The Abidjan Peace Accord was a treaty signed in Abidjan, Côte d'Ivoire on 30 November 1996 to try to bring an end to the Sierra Leone Civil War (1991–2002).[1] The two main signatories were President Ahmad Tejan Kabbah of Sierra Leone and Foday Sankoh, leader of the Revolutionary United Front (RUF) rebel group.[1] However, Sankoh refused to honour the terms of the agreement, and Kabbah was forced into exile by a May 1997 military coup (though he regained power the following year), so the Accord failed to bring about peace.[2]
Impact
The civil war began on 23 March 1991, when the RUF attempted to overthrow the government of President Joseph Saidu Momoh. A 1992 military coup saw Captain Valentine Strasser, barely 25 years old, seize power, but the fighting continued. Strasser himself would be ousted by Julius Maada Bio in 1996. Peace negotiations were pursued intermittently through the regime changes.[3]

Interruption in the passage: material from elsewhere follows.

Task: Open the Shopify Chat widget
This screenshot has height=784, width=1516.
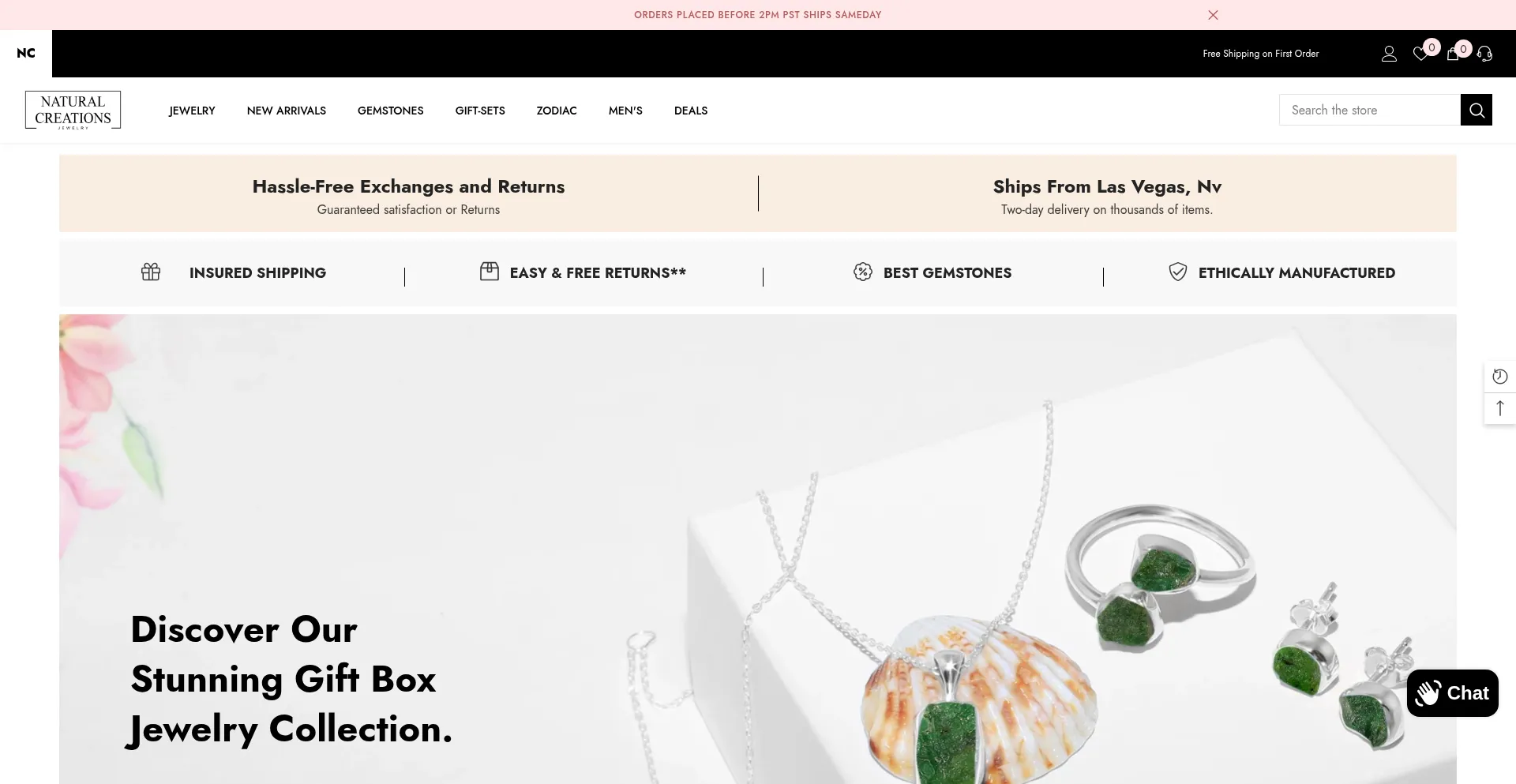Action: point(1453,693)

On 25 February 1996, delegations from both sides, along with United Nations Special Envoy Berhanu Dinka and representatives of the Organisation of African Unity and the Commonwealth, met in Abidjan for four days.[3][4] On 25–26 March, Bio and Sankoh met face-to-face for talks in Yamoussoukro, Ivory Coast, under the auspices of that country's president, Henri Konan Bédié.[3][4] Days later, Ahmad Tejan Kabbah was elected President of Sierra Leone. Kabba and Sankoh met on 22–23 April in Yamoussoukro and agreed to a ceasefire.[3][4] Talks continued, though both sides accused the other of breaching the ceasefire.[3] In October or November, Kabba again met with Sankoh, this time in Abidjan.[3] Finally, on 22 November, the Abidjan Peace Accord was signed, the government having made concessions and the RUF having suffered severe military defeats.[2][4]